There are no understandings as far as Gaza is concerned. No agreements. No anything.
The way the latest escalation ended is nothing but an invitation to the next round, which may end up being more violent.
This can be attributed to the current leader of Hamas in the Gaza Strip, Yahya Sinwar, who's steadily losing his grip on the Palestinian enclave his group took over in 2007.
If it were within his power, Sinwar would have gladly erased the last escalation from the collective Palestinian consciousness.
Not only did he fail to achieve any economical, national or military achievement to present to the people of the Strip, the situation in Gaza actually deteriorated.
During the three weeks Israel closed the land and ocean passageways into the Strip, the number of unemployed there jumped by no less than 10%, as thousands lost their jobs and their livelihoods.
Neither Sinwar nor his people can bury these numbers with mere words. This last round of violence against Israel was a colossal failure for him and his people.
In October, Sinwar is set to run for the Hamas presidency, in an election season that begins in November and ends in March.
Sinwar is stumbling to the starting line while Gaza is under full lockdown due to the coronavirus pandemic and while the Strip is suffering from the worst economic crisis it has known since the Hamas leader came into power.
During the latest escalation - which involved continued incendiary balloon attacks on Israeli territories adjacent the enclave - Sinwar tried to force Israel to the negotiating table in an effort to improve the life in the Strip by October.
On that count he succeeded; Israel indeed negotiated with Hamas through Egypt, Qatar, and the UN.
During negotiations, Sinwar demanded conditions that were supposed to supply the residents of the Strip with a new lifeline. Only, he did not settle for the usual demand for new electricity infrastructure in order to supply Gazans with additional power.
Sinwar demanded the electricity Israel supplies to the enclave be greatly increased; the import of goods Israel categorized as contraband; more Palestinian workers granted entry into Israel; and finally, he demanded an open checkbook from Qatar instead of a monthly stipend.
On Monday, Sinwar announced a restoration of calm along the Gaza border without receiving anything significant from Israel. This calm is set to expire within two months - the time period Hamas gave to Israel before it embarks on its next escalation.
Qatar, for its part, paid what was promised - handing over $30 million with no guarantees of future payments.
If it was up to the Qatari emissary, this would have been the last grant Gaza ever sees from Doha.
It seems that following Qatar's initial reluctance to transfer the grant, Sinwar and al-Emadi held a meeting in which the Hamas leader hurled accusations against Qatar, which he claimed was trying to weaken him in order to strengthen Khaled Mashal, his political adversary in the upcoming elections.
In the end, not only did Sinwar found himself back at square one, the IDF used the balloon attacks as an excuse to strike no less than 104 Hamas-affiliated targets within the enclave, thus delivering a blow to the organization's infrastructure in the Strip.
Israel's Fire and Rescue Service and the military were both prepared to deal with the blazes started by the balloon attacks.

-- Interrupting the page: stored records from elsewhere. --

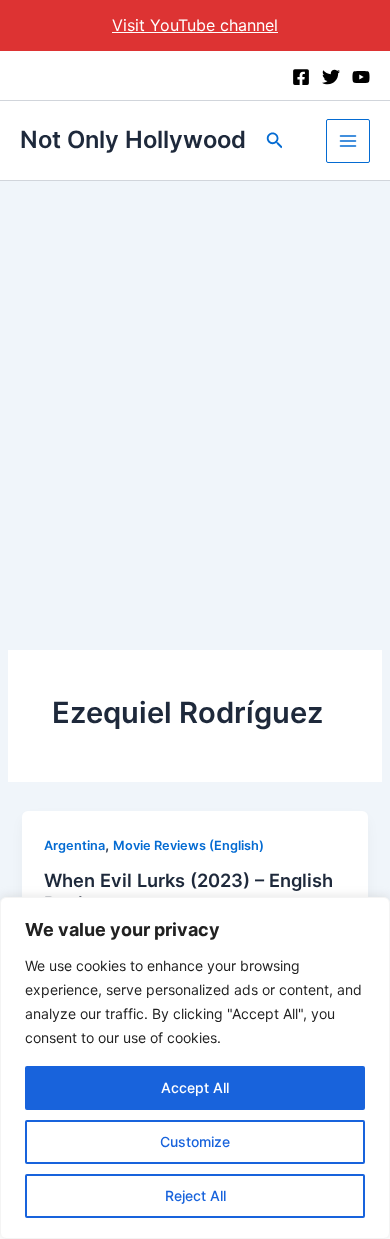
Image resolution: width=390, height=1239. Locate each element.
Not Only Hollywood (133, 139)
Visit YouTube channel (195, 25)
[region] (195, 1068)
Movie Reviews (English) (188, 845)
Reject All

The IDF also used the opportunity to test a laser-based defense system whose objective is to shoot down drones and balloon clusters. The results appeared to have been satisfactory, as the IDF's Planning Directorate is now contemplating whether to further develop the system.
Hamas is also seeing the finishing touches to Israel's underground barrier, a countermeasure that aims to torpedo any further attempts to tunnel into the country.

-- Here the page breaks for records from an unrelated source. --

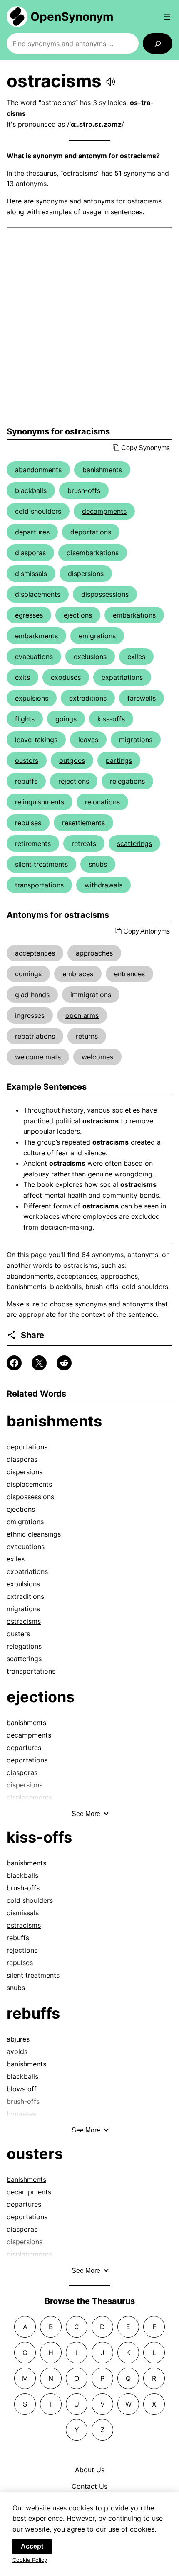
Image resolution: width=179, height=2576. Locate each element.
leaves (88, 739)
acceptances (35, 953)
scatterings (134, 843)
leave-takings (36, 739)
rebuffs (26, 781)
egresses (29, 615)
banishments (102, 470)
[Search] (157, 43)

About a week ago, Gaza was hit by its own wave of coronavirus, a new development that may have pushed Sinwar to end the current round of aggression.
Given that the Strip has a sum total of 120 ventilators, it is safe to say Gaza is on the precipice of disaster.
The Strip is under complete lockdown at the moment, no movement is permitted from district to district, and schools and beaches are closed.
All exits from the Strip have been closed, except for the goods transferred from Israel into the Strip on Tuesday that were thoroughly disinfected by the Palestinians upon their entrance into the enclave.
Even if Israel wanted to throw Gaza an economic lifeline - the coronavirus has made it all but impossible. So what will Sinwar do now?